I was struck by how realistic this moment on the train, between two fictional characters in a post-apocalyptic world, could be. Not only do horrors like those portrayed in “The Hunger Games” exist in our own world today, but this central question of remembering or forgetting exists for many people who have encountered those horrors. Indeed, any person who is forced to change after experiencing trauma must face the question.

Johanna Bond

Author: Johanna Bond

Johanna Bond is a master's student in the community mental health counseling program at the Warner School of Education at the University of Rochester.  She is from the Rochester area and graduated from Swarthmore College in 2010 with a degree in psychology and English.

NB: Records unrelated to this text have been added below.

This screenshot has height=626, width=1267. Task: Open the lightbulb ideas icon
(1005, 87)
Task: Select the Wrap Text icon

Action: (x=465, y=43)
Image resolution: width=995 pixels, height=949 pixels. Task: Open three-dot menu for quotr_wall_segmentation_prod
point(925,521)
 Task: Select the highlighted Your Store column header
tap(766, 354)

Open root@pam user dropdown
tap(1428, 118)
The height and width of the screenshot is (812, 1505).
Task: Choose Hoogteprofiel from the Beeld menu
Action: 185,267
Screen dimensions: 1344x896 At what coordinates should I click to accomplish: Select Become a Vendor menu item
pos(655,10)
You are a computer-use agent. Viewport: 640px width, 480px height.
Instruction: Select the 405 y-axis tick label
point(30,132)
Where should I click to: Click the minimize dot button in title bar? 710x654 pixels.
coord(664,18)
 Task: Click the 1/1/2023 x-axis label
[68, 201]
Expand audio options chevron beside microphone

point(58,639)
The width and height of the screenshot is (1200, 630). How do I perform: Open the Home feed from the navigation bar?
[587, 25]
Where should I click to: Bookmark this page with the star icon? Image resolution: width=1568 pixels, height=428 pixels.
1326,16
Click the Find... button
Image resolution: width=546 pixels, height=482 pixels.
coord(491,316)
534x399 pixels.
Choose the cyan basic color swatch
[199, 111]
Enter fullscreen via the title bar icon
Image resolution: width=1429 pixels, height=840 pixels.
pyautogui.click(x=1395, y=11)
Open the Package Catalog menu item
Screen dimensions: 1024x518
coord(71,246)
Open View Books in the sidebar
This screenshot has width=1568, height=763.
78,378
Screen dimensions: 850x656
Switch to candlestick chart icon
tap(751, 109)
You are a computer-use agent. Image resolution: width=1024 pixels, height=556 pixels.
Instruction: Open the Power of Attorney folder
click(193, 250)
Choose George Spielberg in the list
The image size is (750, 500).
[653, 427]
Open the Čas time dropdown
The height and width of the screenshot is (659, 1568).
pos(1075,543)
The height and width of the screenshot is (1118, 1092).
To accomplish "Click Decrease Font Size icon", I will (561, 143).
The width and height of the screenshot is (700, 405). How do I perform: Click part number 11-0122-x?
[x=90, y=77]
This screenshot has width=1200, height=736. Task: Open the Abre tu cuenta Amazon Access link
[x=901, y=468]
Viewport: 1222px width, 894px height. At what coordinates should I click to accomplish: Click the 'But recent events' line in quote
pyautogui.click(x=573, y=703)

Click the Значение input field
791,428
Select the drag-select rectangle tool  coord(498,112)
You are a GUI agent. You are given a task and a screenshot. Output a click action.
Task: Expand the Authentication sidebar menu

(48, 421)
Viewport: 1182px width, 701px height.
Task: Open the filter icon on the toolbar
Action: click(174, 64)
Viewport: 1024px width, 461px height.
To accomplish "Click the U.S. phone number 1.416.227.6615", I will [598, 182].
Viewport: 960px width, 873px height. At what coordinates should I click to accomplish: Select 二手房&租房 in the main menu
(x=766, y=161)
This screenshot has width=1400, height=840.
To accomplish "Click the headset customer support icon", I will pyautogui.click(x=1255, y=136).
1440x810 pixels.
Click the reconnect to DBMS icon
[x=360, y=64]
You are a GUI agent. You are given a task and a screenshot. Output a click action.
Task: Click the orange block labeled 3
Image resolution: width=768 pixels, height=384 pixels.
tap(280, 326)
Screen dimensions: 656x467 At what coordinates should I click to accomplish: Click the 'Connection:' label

6 thoughts on ““The Hunger Games” and Psychological Trauma”

  1. Johanna,
    I continue to thoroughly enjoy reading your blogs. You have great awareness, insight, and ability to make connections, and an amazing way of putting all that into words. Keep up the good work!

  2. I think that this entry brings up a good point.  Often, books and movies skip over recovery from traumatic events and characters return to their lives like nothing happened.  As you point out, Johanna, this is unrealistic; in the real world, people can’t suddenly decide that they are fine after they experience an emotionally devastating event.  I like your analysis and how you apply your counseling background to a modern movie like The Hunger Games.  Very interesting!

  3. I think you have a good point. But I think it’s better to procces than to forget. Because you will never forget such a thing and one day it will all come out.

  4. There are so many traumatic experience suffered in this world today, especially by women & children, not just soldiers.  Help from experts is sorely needed.  Victims/Patients should be given the choice on which path to choose – forget totally, learn from experience, etc.  If not left untreated, the effects could be devastating not only to them, but also to those around them.

  5. As a person who spent a career in the military, each person processes the experiences differently. One person may remember the killings. The other may be overjoyed they are home with their family and new life.
    I liken it to a normal distribution curve where the outcome of an event could be plotted by how an individual reacts to it. 9/11 is another great example. The survivors had different outcomes to the life changing event of that day. Each anniversary of 9/11 it brings back vivid memories of that day over a decade ago.
    Again, each person, even in exact similar circumstances will process the data differently.

  6. As a person who spent a career in the military, each person processes the experiences differently. One person may remember the killings. The other may be overjoyed they are home with their family and new life.
    I liken it to a normal distribution curve where the outcome of an event could be plotted by how an individual reacts to it. 9/11 is another great example. The survivors had different outcomes to the life changing event of that day. Each anniversary of 9/11 it brings back vivid memories of that day over a decade ago.
    Again, each person, even in exact similar circumstances will process the data differently.